Today, the increasing popularity of social media campaigns has heightened the importance of multimedia. Videos are an essential aspect of an influential online presence, but professional videography services are usually too expensive and inaccessible for nonprofits. AMASS Media aims to democratize access to multimedia services to empower social impact organizations.

We Are Suba! Ekialo Kiona Youth Radio Initiative

We Are Suba!

The Ekialo Kiona Community Radio is a youth-driven community radio station that will bring together local residents to design programming that will cut to the heart of the health crisis on Mfangano. EKR will be broadcasted from Ekialo Kiona Center in the Suba and Luo languages. EKR will be able to reach tens of thousands of Suba and Luo people within a 30-kilometer radius along the shores of Lake Victoria and will focus on issues affecting the immediate communities as opposed to messages coming from beyond Mfangano. EKR will facilitate community-driven programs aimed at raising health and nutrition awareness, mobilizing youth activism, improving social solidarity, promoting sustainable agriculture and fishing innovation, and they will preserve the endangered Suba language and cultural identity. Their goal is to give young people a chance to contribute their voices and solidify a sense of community for thousands of isolated people along the shores of Lake Victoria.

Salud, Igual para Todos (Health, Equal for All)

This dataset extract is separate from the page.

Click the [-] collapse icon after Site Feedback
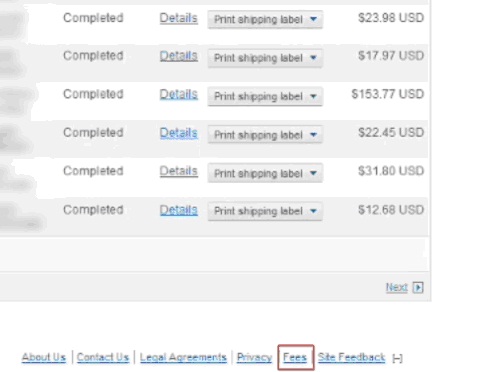Image resolution: width=484 pixels, height=372 pixels. point(397,359)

Big Ideas Award Celebration, May 2012Photo Credit: Blum Center

The Health, Equal for All team works to achieve equal health care for all citizens in Chile regardless of background, ability to pay, preexisting diseases, sex, age, location, etc. This group is seeking to create resources that can be used to advance policy reform with the goal of aligning policy with ethical principles. This team will include individuals that are well informed in health policy and are motivated to work with a team of multimedia experts to achieve greater equality in access to health care. This team will implement multimedia resources to attract citizens to the debate on health policy. The first step will be a series of short videos that will be disseminated through Chilean social media by the end of the year.

Youth Leadership Now

Youth Leadership Now

The Youth Leadership Now Program (YLN) is a community-oriented model, led by youth who have grown up in West Oakland and wish to inspire younger generations by sharing their experiences. The goal is to help younger generations rise above the constraints of their communities or current situations through a one-year project, Looking Through Our Lens, which will work to reverse the traditional image of marginalized youth as “damaged” or “needing to be fixed”. YLN will provide a consistent level of commitment to these youths through lasting and meaningful relationships and a restored sense of community. YLN will launch Looking Through Our Lens in the Summer of 2012 equipping youth with photography and research skills to encourage them to critically analyze their community and their own potential to work for changes that impact their community.

Vibrant Aging

Vibrant Aging
Vibrant Aging

 

 

 

 

 

 

 

As the number of aging Americans increases over the next 40 years, clinicians, city planners, government employees, program administrators and caregivers are ill-equipped to do much more than help Baby Boomers maintain their health as they age. The need for innovative thinking, discourse, and practice in the field of aging is at an all-time high. There is a desperate need for multi-generational and crosscultural community dialogue geared toward giving a meaningful purpose to the lives of elderly people. “Vibrant Aging” aims to produce a series of short films which will be used to catalyze much-needed community discussions about the future of aging in America. These discussions will stem from reactions to the short films, which spotlight culturally-diverse and often-underserved populations of older adults

in America. Documenting older adults and their collective wisdom and expertise of what it means to age “vibrantly” will empower not only them, but the hundreds of older adults, caregivers, practitioners, and students who will watch the films.